## REQUIREMENT
Which lines run from the one with "Open the Bookmarks sidebar icon" through the end of the data? Retype them exactly, without pictures.

(Collected data)
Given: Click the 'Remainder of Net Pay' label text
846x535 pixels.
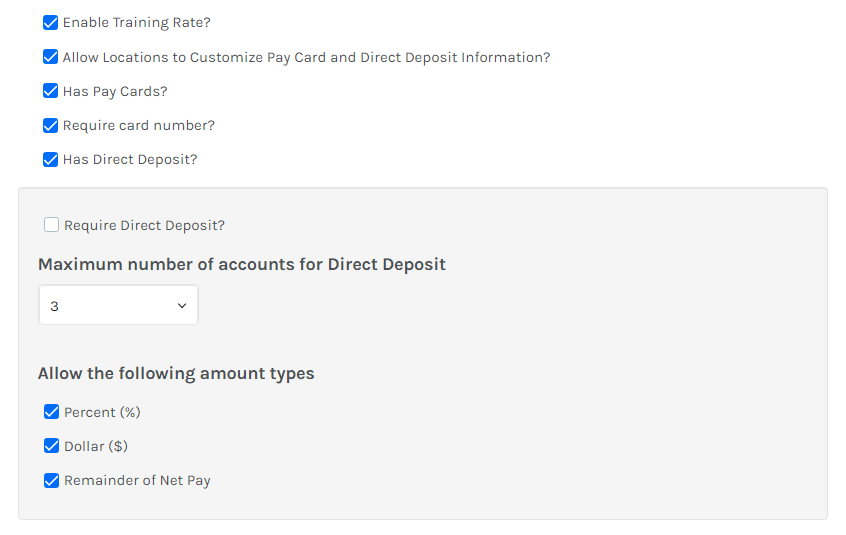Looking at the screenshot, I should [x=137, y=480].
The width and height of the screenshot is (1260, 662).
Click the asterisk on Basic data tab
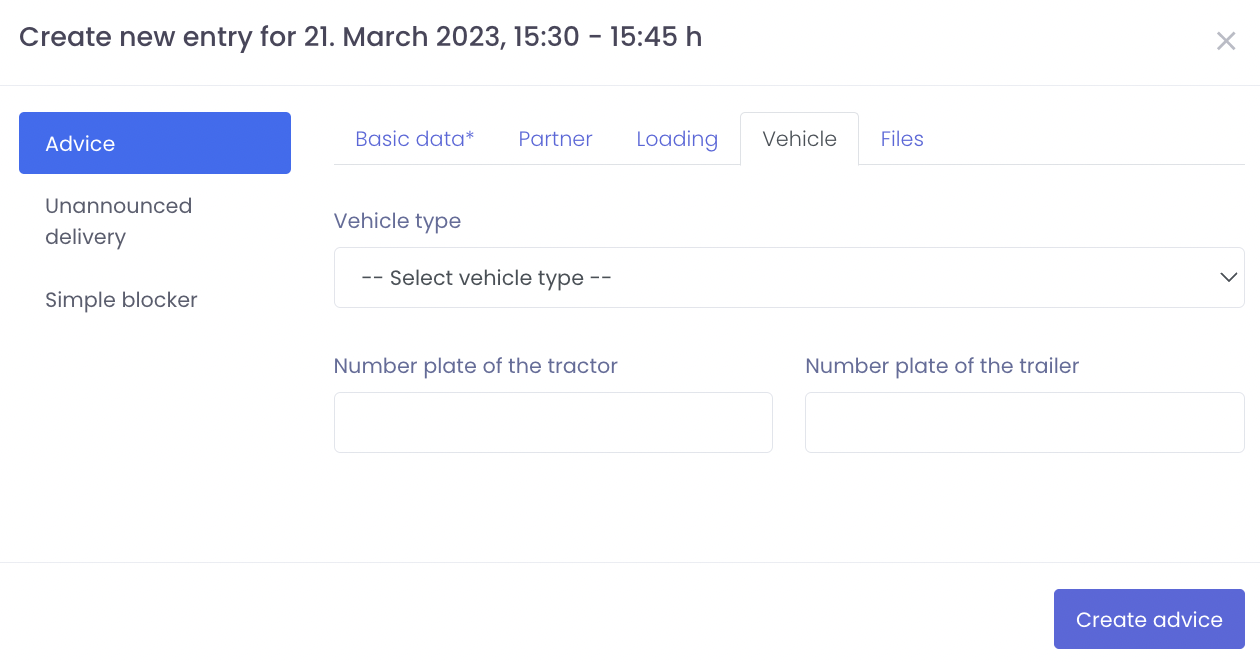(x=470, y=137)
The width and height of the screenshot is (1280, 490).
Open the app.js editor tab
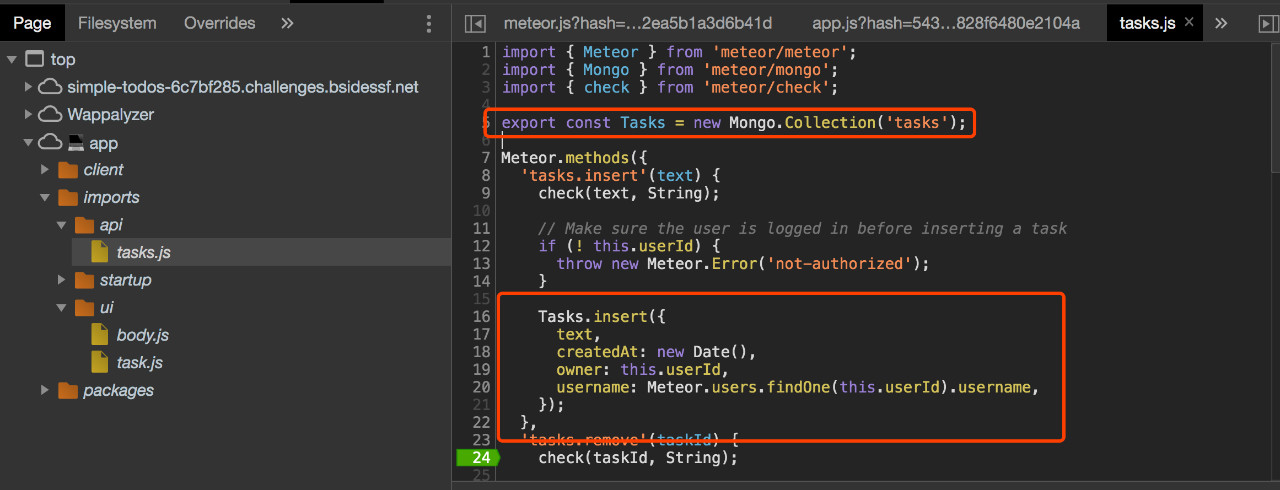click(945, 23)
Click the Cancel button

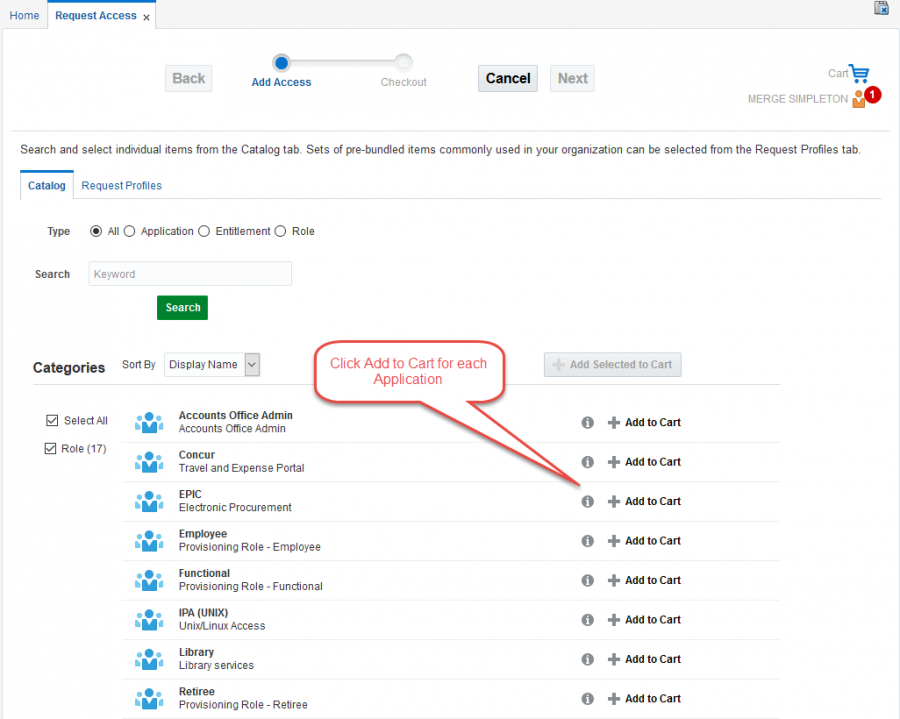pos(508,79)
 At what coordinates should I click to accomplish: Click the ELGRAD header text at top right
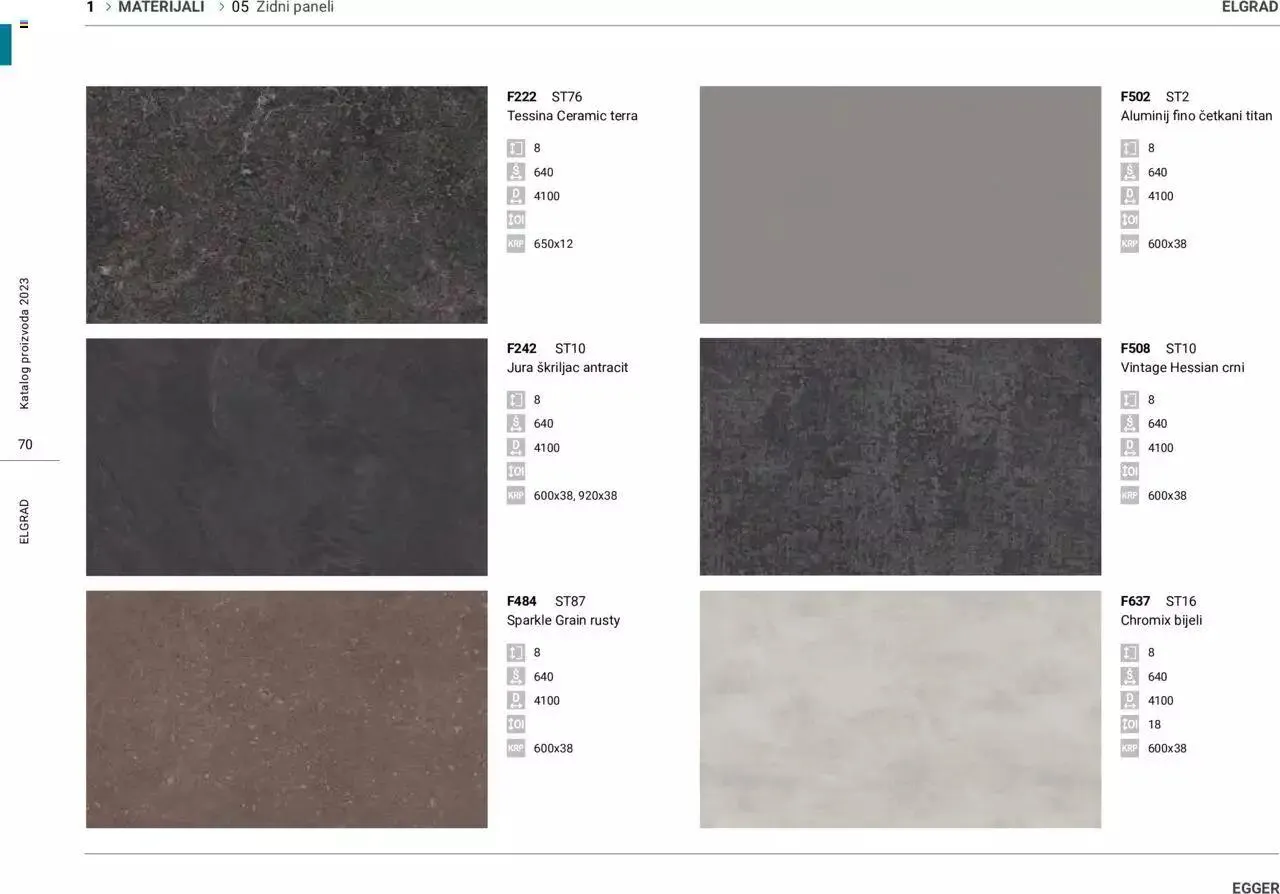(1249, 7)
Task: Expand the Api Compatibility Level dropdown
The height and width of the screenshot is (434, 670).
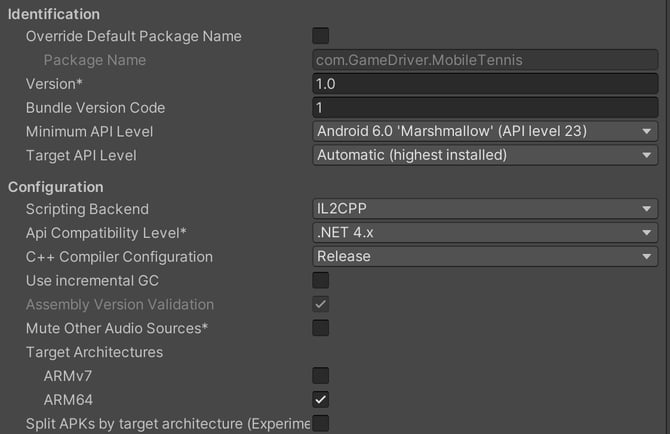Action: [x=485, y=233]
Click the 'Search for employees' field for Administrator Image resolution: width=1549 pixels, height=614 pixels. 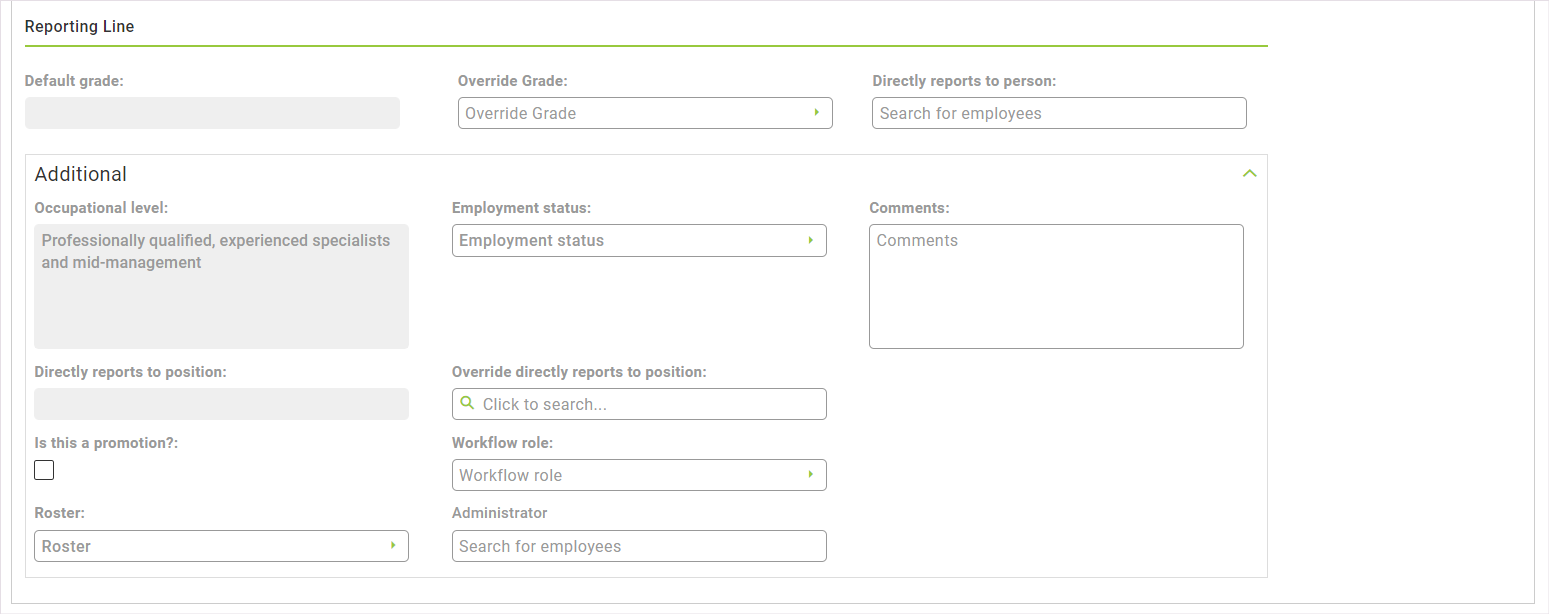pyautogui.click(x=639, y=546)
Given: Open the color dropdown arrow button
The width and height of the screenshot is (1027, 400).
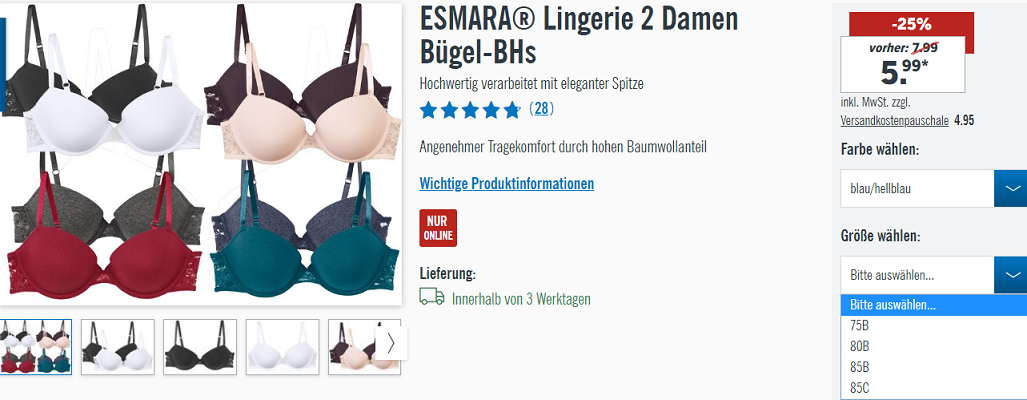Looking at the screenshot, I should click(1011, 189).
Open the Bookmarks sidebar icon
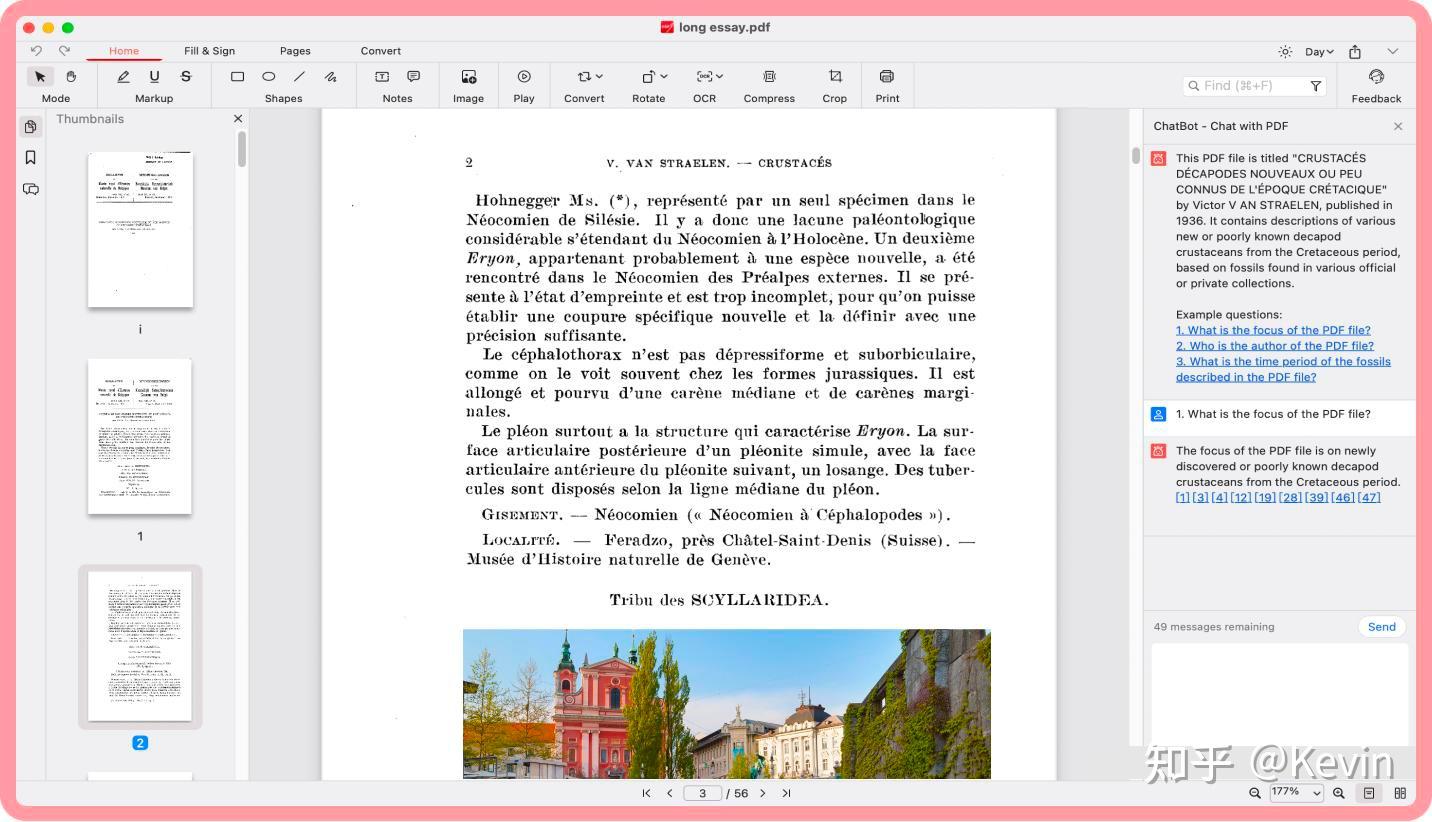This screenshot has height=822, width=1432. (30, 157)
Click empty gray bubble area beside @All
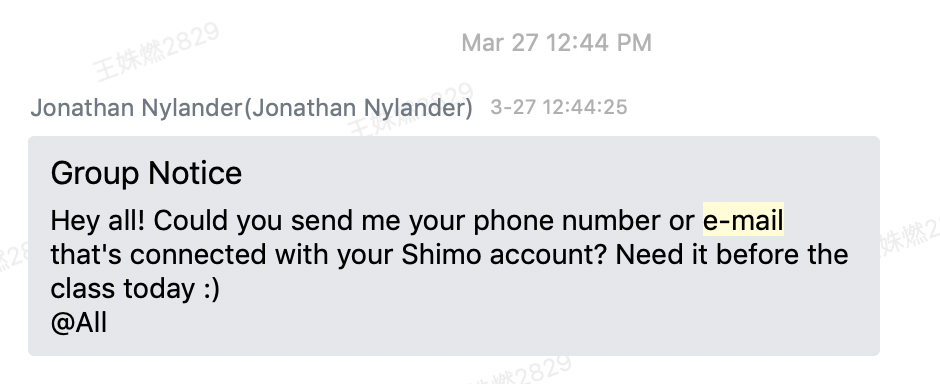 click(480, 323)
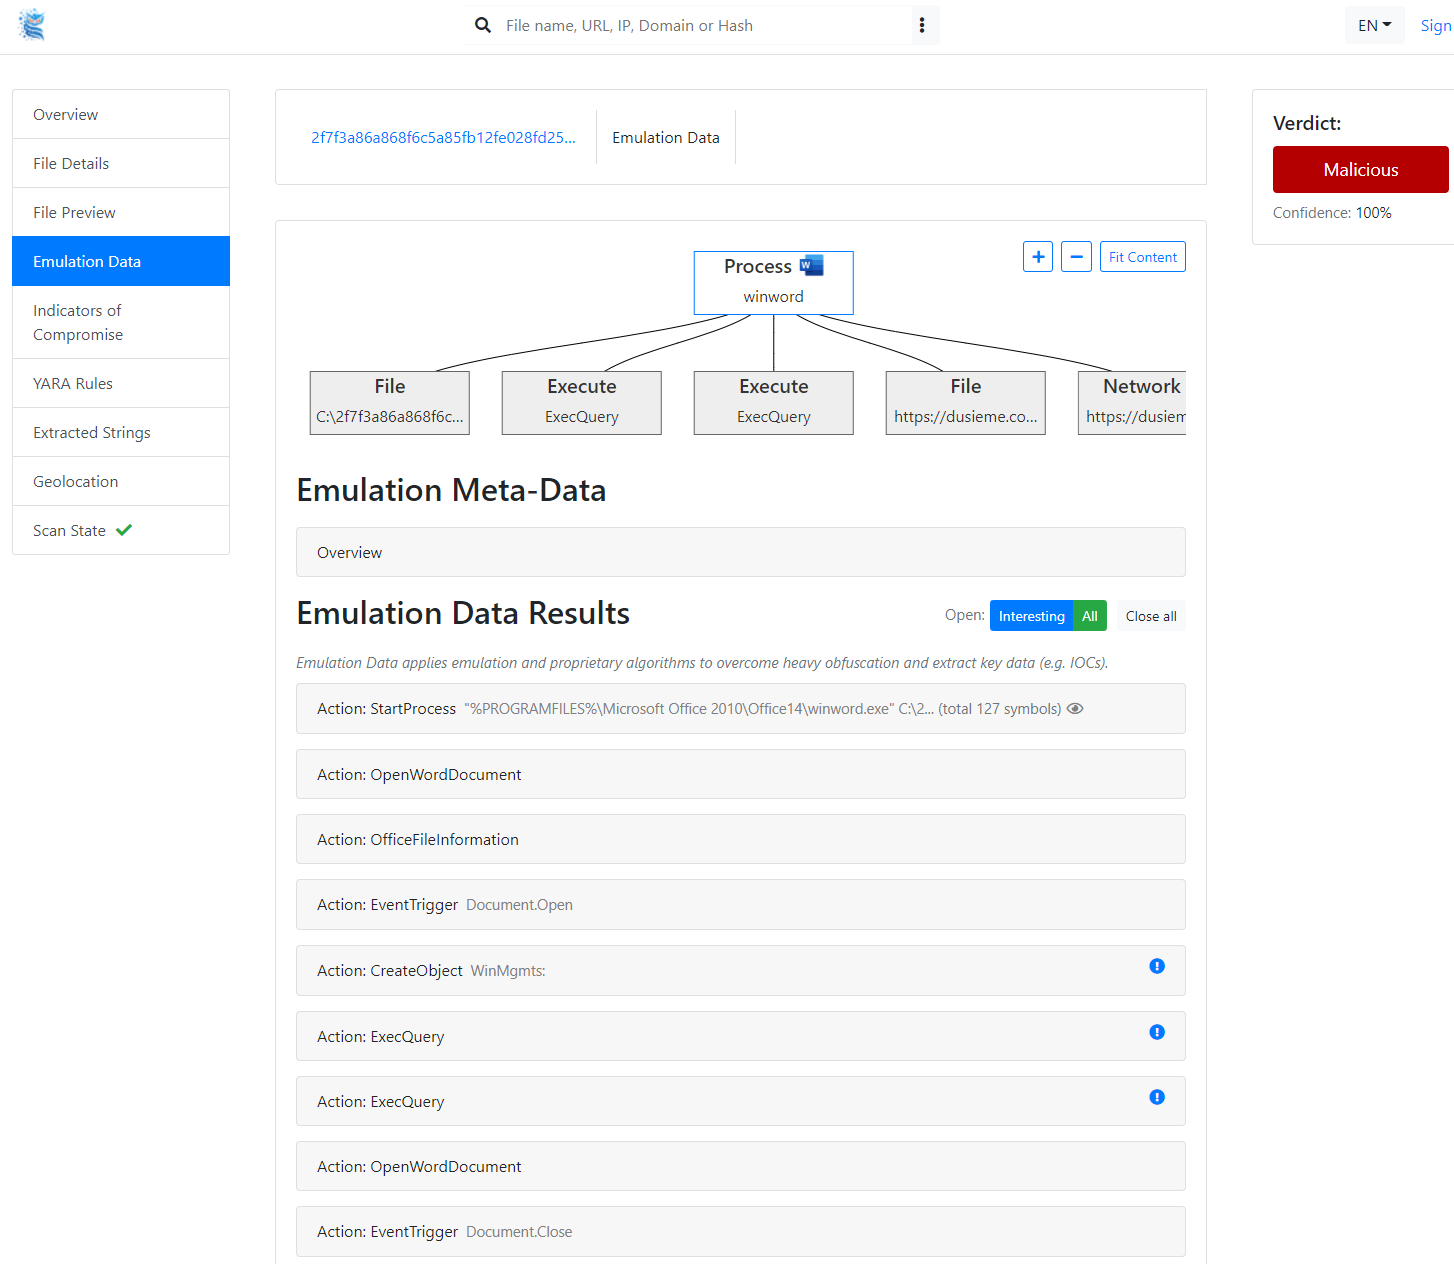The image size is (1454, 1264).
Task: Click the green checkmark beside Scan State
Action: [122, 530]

## SOLUTION FOR THIS TASK
Open the Bookmarks sidebar icon
This screenshot has height=822, width=1432. (30, 157)
Click empty gray bubble area beside @All
 click(480, 323)
The image size is (1454, 1264).
Task: Click the green checkmark beside Scan State
Action: [122, 530]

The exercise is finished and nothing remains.